Teaching Iris to Remember Properly

The memory tool was one of Iris's earliest features. "Remember that I prefer Apple over Orange." One fact, one database row, done. Simple. Too simple.

The problem with one-at-a-time

Users don't think in single facts. They dump a paragraph: "Remember that I'm allergic to shellfish, I prefer window seats, my anniversary is March 14th, and I hate sweet burger." The old tool would store the first item and ignore the rest, or the model would make four separate tool calls, burning tokens and time on what should be a single operation. In fact, end up not storing at least one of them.

Worse, there was no deduplication. Say "remember I like dark roast" twice and you'd get two identical rows. The memory table was accumulating noise.

Batch storage

The StoreMemory tool now accepts an array. Up to 25 items in one call. The model extracts multiple facts from a single message, bundles them into the memories array, and fires once. One tool call, multiple rows. The schema change was the easy part:

memories: [
  { content: "allergic to shellfish", type: "fact", category: "health" },
  { content: "prefers window seats", type: "preference", category: "travel" },
  { content: "anniversary is March 14th", type: "fact", category: "personal" },
]

If a model sends the old single-item format with content at the top level, the normaliser wraps it into an array of one. Nothing breaks.

Deduplication

Before persisting each item, the tool checks for an exact case-insensitive match against existing memories. Duplicates get skipped, not rejected. The response tells the model exactly what happened: MEMORY_STORED count=2 skipped=1 failed=0. The presentation layer turns that into "Got it, 2 memories saved. 1 duplicate skipped." Clean feedback, no ambiguity.

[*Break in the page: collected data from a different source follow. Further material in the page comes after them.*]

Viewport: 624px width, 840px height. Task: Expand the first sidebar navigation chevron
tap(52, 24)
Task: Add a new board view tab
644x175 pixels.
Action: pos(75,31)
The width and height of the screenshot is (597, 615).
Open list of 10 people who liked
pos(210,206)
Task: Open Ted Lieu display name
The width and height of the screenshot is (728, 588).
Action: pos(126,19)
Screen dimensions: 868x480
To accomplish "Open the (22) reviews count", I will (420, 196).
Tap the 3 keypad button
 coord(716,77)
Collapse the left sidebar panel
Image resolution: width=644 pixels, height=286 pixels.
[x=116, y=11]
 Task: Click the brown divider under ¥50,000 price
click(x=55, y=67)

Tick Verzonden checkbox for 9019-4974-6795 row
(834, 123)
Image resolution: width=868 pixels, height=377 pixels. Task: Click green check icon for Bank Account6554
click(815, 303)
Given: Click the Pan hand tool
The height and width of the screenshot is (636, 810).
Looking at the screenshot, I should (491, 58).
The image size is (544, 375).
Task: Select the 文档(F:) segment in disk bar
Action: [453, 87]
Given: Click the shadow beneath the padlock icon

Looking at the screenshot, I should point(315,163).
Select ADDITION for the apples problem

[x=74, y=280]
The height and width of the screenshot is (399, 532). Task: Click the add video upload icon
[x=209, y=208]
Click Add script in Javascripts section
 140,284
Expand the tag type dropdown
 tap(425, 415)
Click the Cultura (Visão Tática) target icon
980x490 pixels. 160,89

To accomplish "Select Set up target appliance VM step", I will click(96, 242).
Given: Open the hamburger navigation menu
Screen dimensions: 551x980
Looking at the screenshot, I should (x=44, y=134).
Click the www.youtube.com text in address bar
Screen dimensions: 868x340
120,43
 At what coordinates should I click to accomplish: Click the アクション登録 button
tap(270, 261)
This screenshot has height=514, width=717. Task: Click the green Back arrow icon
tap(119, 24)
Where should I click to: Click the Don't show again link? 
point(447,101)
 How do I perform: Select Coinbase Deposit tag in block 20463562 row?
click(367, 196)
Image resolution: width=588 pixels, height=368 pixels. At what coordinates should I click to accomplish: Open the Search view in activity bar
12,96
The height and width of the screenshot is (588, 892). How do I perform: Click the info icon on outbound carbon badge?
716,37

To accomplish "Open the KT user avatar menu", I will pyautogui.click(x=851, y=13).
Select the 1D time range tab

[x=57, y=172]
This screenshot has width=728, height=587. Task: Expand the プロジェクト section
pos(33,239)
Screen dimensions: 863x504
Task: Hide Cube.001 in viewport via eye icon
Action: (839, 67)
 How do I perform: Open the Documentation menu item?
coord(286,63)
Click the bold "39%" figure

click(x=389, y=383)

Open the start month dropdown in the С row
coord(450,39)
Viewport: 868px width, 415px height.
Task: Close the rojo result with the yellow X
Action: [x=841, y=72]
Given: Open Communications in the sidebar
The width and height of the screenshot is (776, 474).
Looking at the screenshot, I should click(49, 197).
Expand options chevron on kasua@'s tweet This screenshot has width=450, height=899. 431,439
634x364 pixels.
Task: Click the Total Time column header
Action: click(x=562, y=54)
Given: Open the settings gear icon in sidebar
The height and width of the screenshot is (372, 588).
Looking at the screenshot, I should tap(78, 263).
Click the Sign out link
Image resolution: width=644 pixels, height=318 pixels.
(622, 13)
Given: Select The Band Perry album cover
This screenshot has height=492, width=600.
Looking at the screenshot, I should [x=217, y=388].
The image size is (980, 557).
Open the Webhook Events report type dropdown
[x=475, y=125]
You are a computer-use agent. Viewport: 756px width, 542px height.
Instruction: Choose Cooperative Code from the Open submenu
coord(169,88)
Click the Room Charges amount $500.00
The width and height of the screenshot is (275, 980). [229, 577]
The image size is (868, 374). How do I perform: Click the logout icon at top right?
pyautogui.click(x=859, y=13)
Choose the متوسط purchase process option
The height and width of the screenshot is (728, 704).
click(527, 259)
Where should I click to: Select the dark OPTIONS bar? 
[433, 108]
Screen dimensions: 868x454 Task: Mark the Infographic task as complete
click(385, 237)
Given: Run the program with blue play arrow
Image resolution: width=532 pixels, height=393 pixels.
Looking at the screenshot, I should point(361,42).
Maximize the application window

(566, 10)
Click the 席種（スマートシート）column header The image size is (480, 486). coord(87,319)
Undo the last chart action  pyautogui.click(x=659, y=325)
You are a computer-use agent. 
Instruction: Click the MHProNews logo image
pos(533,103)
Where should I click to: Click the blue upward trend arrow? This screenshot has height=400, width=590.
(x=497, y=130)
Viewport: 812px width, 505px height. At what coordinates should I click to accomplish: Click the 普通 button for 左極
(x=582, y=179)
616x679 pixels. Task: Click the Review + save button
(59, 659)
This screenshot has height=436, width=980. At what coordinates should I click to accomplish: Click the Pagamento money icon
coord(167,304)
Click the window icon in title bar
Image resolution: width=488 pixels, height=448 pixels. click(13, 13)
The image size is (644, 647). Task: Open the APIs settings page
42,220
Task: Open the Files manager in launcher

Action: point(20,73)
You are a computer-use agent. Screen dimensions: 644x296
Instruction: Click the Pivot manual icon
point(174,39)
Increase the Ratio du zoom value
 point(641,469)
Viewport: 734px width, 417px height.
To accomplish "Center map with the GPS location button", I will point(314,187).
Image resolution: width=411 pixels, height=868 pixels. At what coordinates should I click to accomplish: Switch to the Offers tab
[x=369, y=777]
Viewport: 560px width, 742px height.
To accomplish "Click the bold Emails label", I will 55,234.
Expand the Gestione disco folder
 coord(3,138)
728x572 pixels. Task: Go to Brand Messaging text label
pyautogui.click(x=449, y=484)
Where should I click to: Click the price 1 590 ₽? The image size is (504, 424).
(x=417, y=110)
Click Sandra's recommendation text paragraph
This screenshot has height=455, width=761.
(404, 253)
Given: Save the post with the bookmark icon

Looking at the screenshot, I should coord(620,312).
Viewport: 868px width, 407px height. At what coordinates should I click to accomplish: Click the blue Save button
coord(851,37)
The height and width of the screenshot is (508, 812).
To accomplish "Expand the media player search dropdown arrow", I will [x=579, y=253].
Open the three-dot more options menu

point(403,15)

Smarter shortcut detection

The direct handler (the fast path that bypasses the LLM entirely for simple "remember that X" messages) got sharper. It now catches more trigger phrases: "remember my", "remember I", "save this as memory". But it also knows when to step aside. If the message contains "store these", "break them down", "all of", or similar multi-fact signals, it falls through to the LLM so the model can properly extract and batch the individual facts.

Intent routing

The ToolIntentDecisionService now has dedicated memory signals. Phrases like "remember that", "save to memory", "what do you remember about me" get classified with a memory_action intent and routed to the right tool. store_memory for writes, list_memories for reads. Previously, memory-related messages were relying entirely on the model's tool selection. Now the routing layer gives a strong hint before the model even sees the message.

Structured responses

Every memory operation returns a machine-readable string. MEMORY_STORED count=3 skipped=0 failed=0. MEMORY_STORE_FAILED reason="All items failed to persist.". The presentation layer parses these into human-friendly messages. This is the same pattern used for reminders, calendar events, and emails. Consistent contract, consistent UX.

What changed in practice

Before: "Remember these five things about me" resulted in one memory stored and four lost, or five slow sequential tool calls. After: one tool call, five rows, duplicates caught, clear confirmation. The memory system went from a notepad to a proper intake pipeline.

Next step is fuzzy deduplication. "I prefer spicy chicken" and "I hot chicken wings" are the same memory. Exact string matching catches the obvious duplicates, but semantic similarity would catch the rest. That's a retrieval problem, and the skill graph's hybrid scoring might have something to teach here.